### REQUIRED WORK
For each line below that contains the word "computer", make a copy.

Saved entries:
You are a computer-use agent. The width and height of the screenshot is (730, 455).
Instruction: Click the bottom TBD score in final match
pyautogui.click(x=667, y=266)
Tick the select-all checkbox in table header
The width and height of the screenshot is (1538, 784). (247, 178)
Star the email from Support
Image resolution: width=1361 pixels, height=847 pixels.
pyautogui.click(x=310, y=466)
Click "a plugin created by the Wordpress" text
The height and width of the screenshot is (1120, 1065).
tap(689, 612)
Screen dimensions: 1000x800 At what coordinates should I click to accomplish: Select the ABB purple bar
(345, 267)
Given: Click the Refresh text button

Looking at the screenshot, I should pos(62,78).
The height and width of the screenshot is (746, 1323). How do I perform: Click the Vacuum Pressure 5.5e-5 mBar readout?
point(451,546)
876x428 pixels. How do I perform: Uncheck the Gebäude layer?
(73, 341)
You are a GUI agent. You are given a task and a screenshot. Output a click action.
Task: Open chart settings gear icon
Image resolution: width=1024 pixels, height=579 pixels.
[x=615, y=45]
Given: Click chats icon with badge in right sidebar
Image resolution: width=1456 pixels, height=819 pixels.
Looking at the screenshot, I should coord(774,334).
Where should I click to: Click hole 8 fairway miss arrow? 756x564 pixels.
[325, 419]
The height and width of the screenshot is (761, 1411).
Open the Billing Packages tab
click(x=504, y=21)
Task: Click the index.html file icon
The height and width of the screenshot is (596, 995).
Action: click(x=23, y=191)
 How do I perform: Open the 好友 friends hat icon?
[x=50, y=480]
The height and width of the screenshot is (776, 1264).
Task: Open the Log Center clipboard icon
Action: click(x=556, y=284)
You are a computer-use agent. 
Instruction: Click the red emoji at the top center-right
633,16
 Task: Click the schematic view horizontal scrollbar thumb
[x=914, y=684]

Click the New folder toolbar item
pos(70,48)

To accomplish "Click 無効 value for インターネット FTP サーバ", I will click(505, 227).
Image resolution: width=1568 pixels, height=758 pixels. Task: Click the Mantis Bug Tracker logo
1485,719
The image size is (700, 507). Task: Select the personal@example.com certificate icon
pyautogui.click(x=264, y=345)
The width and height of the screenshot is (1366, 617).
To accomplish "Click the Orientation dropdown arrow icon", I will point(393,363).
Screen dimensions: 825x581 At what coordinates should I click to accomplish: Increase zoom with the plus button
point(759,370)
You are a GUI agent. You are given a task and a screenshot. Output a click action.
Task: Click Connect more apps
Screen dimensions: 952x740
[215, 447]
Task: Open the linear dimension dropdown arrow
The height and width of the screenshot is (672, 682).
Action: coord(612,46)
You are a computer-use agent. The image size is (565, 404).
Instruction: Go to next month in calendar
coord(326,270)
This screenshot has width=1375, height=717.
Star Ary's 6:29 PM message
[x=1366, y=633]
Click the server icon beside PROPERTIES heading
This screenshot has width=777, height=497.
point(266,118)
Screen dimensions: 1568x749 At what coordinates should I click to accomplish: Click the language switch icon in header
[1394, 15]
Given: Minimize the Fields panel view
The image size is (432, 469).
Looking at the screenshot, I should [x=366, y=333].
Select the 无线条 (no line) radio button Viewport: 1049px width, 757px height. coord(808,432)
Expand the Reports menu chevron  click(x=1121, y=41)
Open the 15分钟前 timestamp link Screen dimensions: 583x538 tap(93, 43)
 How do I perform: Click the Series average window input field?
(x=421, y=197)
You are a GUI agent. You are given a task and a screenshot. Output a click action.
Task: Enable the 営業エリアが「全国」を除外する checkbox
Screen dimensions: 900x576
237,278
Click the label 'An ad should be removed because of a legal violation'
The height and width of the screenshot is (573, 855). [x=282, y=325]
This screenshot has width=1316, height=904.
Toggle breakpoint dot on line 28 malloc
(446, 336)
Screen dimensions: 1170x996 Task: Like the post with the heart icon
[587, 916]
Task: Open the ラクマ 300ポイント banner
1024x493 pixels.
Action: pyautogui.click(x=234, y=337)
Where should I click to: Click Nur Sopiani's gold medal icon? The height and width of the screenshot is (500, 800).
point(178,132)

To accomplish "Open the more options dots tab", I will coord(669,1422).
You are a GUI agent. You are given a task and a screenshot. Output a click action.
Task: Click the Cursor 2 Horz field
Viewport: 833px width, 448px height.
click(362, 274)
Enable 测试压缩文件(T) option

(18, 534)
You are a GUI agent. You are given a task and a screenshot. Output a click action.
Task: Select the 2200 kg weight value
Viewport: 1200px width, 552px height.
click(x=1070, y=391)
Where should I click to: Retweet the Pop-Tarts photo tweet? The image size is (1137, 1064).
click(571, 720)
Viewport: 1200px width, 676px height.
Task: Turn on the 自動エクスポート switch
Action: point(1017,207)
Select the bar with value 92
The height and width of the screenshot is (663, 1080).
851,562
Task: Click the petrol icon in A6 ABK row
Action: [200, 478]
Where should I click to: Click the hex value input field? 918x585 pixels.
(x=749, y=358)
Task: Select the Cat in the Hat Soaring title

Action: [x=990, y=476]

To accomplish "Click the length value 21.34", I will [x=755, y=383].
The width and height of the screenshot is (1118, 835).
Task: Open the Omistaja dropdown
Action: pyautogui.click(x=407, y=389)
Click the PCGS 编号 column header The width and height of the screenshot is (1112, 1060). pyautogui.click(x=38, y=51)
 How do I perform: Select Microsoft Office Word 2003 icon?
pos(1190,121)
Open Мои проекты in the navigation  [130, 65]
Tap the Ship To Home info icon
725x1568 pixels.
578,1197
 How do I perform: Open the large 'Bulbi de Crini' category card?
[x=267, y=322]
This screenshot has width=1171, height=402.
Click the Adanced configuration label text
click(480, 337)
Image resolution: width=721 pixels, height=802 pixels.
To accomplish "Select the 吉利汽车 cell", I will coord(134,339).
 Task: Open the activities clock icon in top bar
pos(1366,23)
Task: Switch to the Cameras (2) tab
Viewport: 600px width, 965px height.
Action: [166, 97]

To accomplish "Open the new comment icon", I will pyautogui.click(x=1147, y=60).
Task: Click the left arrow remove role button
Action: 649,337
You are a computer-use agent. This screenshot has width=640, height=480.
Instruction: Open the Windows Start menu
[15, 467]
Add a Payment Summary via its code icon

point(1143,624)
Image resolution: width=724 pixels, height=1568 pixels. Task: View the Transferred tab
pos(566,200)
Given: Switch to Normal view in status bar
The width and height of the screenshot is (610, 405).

### RESPONSE BOX
You are a computer-use agent. The width and height of the screenshot is (730, 455).
You are a computer-use agent. 
You are a computer-use agent. The image size is (565, 404).
You are a computer-use agent. This screenshot has width=640, height=480.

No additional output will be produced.